Epigenetic Therapeutic Intervention for a Rare Epilepsy Disorder

Silvienne C Sint Jago; Farah D Lubin

doi:10.1177/1535759720904162

. 2020 Feb 17;20(2):111–112. doi: 10.1177/1535759720904162

Epigenetic Therapeutic Intervention for a Rare Epilepsy Disorder

Silvienne C Sint Jago, Farah D Lubin

PMCID: PMC7160879 PMID: 32064921

Abstract

Histone Deacetylase Inhibitors Restore Normal Hippocampal Synaptic Plasticity and Seizure Threshold in a Mouse Model of Tuberous Sclerosis Complex

Basu T, O’Riordan KJ, Schoenike BA, et al. Sci Rep. 2019;9:5266. doi:10.1038/s41598-019-41744-7.

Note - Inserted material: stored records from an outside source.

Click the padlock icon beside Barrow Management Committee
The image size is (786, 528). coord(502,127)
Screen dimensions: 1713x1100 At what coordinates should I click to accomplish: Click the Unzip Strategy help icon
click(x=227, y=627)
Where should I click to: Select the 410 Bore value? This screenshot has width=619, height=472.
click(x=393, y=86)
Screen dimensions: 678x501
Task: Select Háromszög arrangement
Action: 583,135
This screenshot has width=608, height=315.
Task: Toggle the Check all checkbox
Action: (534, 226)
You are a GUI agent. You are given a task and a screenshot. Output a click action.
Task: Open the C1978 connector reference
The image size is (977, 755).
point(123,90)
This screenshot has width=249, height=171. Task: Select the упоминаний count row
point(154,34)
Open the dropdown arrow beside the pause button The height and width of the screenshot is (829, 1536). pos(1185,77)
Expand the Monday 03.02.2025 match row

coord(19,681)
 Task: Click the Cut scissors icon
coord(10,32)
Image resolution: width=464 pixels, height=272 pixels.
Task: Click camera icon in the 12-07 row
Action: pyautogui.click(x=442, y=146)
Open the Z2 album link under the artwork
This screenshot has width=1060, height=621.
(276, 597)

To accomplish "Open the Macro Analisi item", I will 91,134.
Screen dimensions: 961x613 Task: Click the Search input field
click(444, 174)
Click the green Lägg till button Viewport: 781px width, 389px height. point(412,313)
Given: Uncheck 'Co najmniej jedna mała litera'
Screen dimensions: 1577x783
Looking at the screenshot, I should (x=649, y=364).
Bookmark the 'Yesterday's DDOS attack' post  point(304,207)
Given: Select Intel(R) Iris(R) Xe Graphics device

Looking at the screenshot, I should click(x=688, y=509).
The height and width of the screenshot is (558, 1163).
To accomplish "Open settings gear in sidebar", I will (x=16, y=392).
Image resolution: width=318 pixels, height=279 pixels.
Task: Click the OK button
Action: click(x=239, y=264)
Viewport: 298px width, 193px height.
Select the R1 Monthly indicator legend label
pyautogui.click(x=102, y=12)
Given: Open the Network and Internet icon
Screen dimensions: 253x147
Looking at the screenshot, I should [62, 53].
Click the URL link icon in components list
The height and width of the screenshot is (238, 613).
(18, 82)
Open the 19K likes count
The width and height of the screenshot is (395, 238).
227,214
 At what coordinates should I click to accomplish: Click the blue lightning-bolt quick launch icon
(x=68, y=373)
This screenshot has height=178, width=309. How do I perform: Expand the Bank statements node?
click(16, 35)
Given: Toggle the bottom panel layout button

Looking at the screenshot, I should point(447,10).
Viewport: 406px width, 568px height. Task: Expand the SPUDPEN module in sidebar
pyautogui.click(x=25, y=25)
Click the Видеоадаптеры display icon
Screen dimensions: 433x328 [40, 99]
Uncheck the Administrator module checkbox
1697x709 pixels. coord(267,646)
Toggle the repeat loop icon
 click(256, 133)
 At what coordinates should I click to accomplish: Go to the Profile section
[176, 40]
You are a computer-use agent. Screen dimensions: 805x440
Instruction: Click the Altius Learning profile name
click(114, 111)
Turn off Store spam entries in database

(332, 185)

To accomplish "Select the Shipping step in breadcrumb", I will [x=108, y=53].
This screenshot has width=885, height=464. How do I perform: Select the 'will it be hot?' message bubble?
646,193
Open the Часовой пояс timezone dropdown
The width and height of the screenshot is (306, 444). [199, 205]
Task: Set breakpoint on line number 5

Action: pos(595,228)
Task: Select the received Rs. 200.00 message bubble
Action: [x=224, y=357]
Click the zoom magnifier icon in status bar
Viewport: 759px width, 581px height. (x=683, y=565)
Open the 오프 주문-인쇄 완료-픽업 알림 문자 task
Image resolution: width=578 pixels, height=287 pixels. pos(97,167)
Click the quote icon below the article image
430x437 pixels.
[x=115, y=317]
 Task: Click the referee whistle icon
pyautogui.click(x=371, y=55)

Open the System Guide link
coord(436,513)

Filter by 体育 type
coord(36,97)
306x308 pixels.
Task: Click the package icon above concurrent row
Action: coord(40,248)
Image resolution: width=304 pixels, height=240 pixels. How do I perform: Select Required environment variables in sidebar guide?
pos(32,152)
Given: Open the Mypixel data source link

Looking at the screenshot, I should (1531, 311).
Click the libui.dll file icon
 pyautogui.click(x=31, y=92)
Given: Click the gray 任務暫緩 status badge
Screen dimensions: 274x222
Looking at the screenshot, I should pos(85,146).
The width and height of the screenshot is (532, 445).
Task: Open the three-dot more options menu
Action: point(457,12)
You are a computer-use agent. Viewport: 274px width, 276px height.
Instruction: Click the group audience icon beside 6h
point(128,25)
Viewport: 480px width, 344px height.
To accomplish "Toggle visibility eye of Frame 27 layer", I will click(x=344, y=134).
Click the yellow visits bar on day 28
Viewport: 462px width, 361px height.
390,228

Abnormal synaptic plasticity has been implicated in several neurological disorders including epilepsy, dementia, and autism spectrum disorder. Tuberous sclerosis complex (TSC) is an autosomal dominant genetic disorder that manifests with seizures, autism, and cognitive deficits. The abnormal intracellular signaling underlying TSC has been the focus of many studies. However, nothing is known about the role of histone modifications in contributing to the neurological manifestations in TSC. Dynamic regulation of chromatin structure via posttranslational modification of histone tails has been implicated in learning, memory, and synaptic plasticity. Histone acetylation and associated gene activation plays a key role in plasticity and so we asked whether histone acetylation might be dysregulated in TSC. In this study, we report a general reduction in hippocampal histone H3 acetylation levels in a mouse model of TSC2. Pharmacological inhibition of histone deacetylase (HDAC) activity restores histone H3 acetylation levels and ameliorates the aberrant plasticity in TSC2^+/− mice. We describe a novel seizure phenotype in TSC2^+/− mice that is also normalized with HDAC inhibitors. The results from this study suggest an unanticipated role for chromatin modification in TSC and may inform novel therapeutic strategies for TSC patients.

Commentary

The number of individuals affected with an epilepsy disorder worldwide increases to approximately 50 million when the disorder arises simultaneously in the presence of another disease or condition.¹ Tuberous sclerosis complex (TSC) is a multisystem, autosomal dominant disorder resulting from mutations in 1 of 2 genes, TSC1 (encoding hamartin) or TSC2 (encoding tuberin). Ultimately, a TSC1 or TSC2 mutation leads to formation of brain lesions during development, known as tubers, that are highly associated with epilepsy, cognitive disability, and autism spectrum disorder.^2,3 The proteins, hamartin and tuberin, act in a complex to suppress cellular growth by inhibiting the mechanistic target of rapamycin complex 1 (mTORC1).⁴ To date, studies have shown that a mutation in TSC1 or TCS2 results in changes with mTORC1 signaling in conjunction with abnormal hippocampal synaptic plasticity, plus impairments in learning and memory.⁵ Thus, prior studies have primarily focused on protein kinase signaling and activity of mTORC1 in TSC. The present study now adds to these previous studies by describing a novel role for epigenetic mechanisms in TSC.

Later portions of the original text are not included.